● **Material for this task**
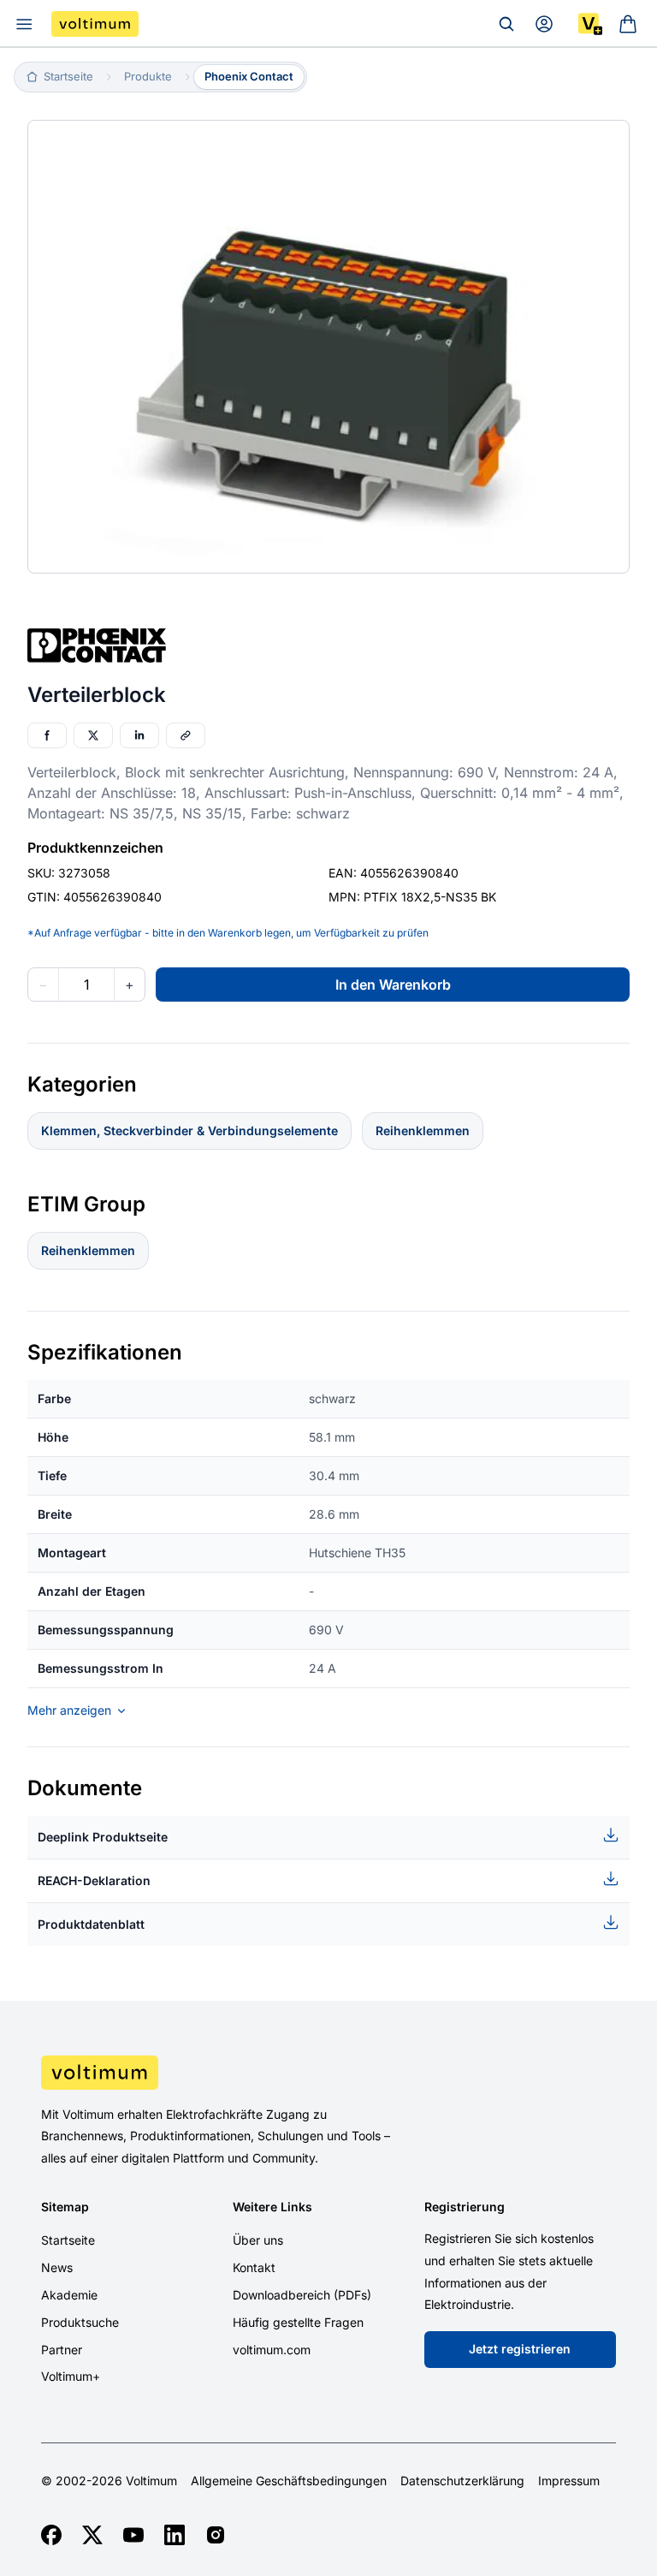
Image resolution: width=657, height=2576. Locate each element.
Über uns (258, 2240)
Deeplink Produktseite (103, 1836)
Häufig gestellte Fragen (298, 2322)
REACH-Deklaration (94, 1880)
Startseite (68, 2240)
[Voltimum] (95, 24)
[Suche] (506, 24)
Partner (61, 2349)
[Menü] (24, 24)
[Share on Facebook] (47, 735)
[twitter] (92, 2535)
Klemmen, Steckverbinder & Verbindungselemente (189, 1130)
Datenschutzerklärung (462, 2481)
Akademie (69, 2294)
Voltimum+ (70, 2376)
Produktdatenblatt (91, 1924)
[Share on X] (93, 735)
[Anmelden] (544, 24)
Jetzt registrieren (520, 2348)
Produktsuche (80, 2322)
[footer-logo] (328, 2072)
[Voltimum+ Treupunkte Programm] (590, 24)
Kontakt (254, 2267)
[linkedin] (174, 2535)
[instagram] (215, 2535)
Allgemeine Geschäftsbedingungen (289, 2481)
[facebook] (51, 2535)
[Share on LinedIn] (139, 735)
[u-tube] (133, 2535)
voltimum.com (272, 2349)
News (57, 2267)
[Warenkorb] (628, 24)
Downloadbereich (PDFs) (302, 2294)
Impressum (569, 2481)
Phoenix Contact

--

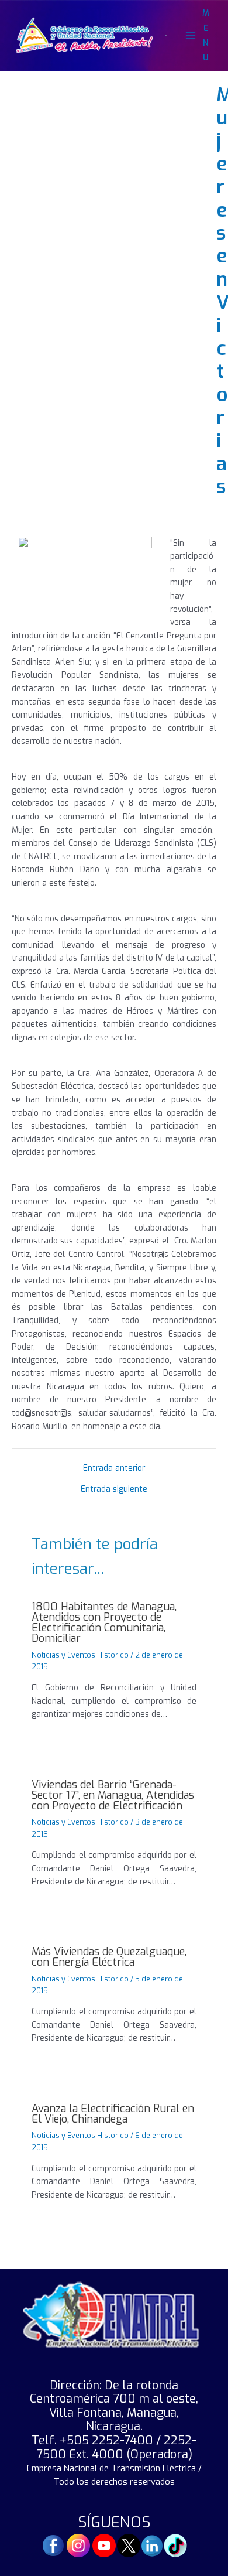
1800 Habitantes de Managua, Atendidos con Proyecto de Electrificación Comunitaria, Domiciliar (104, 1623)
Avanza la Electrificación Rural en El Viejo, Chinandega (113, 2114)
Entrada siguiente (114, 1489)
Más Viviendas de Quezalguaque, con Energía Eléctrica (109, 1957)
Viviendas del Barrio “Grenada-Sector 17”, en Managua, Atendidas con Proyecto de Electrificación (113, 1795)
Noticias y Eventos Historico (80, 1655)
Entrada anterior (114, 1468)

● **What you should do**
The range runs from the line above containing "[instagram] (215, 2535)" to the line containing "Phoenix Contact", inclusive. Restate those lines word for word and no others.

● **The answer**
[instagram] (215, 2535)
Allgemeine Geschäftsbedingungen (289, 2481)
[facebook] (51, 2535)
[Share on LinedIn] (139, 735)
[u-tube] (133, 2535)
voltimum.com (272, 2349)
News (57, 2267)
[Warenkorb] (628, 24)
Downloadbereich (PDFs) (302, 2294)
Impressum (569, 2481)
Phoenix Contact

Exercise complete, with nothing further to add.